As Carr’s hero Brett Favre used to say, “A deep pass picked off on 3rd down is just like a punt right?.” Carr was playing great situational football there in my opinion. Gave his star a chance to shine and he did.

Dan Williams: The big man in the middle, known for stopping the run put up a +1.9 grade based off of his Pass Rush grade of +2.4. Williams is a beast in the middle of the line, showing up big with 2 stops in the run game, and 4 QB hurries. Only Mack had more hurries than Williams in this game.

Williams is the type of player that can truly anchor a defensive line. He’s typically underrated as a pass rusher, but he has the ability to get after the less mobile players like Rivers.  His size gives him the ability to take two linemen on at a time to hopefully open up gaps for blitzing linebackers like Malcolm Smith and his leadership is showing up in Tuck’s absence.

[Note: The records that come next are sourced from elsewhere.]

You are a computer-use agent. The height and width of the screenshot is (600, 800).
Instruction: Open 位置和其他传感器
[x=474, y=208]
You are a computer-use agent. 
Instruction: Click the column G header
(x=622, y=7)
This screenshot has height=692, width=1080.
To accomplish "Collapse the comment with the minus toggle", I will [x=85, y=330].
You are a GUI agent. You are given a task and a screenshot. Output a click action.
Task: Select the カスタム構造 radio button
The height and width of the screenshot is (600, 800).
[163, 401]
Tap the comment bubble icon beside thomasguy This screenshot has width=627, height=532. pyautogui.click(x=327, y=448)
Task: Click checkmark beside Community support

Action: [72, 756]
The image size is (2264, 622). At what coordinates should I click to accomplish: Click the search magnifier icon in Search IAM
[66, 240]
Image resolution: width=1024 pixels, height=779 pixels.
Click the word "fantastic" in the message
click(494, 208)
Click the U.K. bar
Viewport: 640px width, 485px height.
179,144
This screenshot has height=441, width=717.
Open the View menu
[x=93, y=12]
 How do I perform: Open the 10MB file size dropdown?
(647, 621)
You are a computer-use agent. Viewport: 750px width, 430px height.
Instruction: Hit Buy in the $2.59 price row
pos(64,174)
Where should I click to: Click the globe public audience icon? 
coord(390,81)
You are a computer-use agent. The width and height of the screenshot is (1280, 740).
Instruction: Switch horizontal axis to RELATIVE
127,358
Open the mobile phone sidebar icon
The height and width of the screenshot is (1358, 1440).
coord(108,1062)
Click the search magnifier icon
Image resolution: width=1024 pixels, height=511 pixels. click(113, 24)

Lee Smith: Lee put together a great performance as an honorary member of the offensive line being one of only two players on the team to score a positive grade in both Pass Blocking and Run Blocking (Rodney Hudson being the other one) to give him and overall grade of +1.7. This was Lee’s best overall game of the year.

While Lee is primarily a blocking Tight End, it should be noted that on the season he has been targeted by Carr six times and has six catches, averaging 6.3 yards per reception. These aren’t blockbuster numbers, but he has proven to be a reliable safety blanket for Carr when he needs to check down to the option.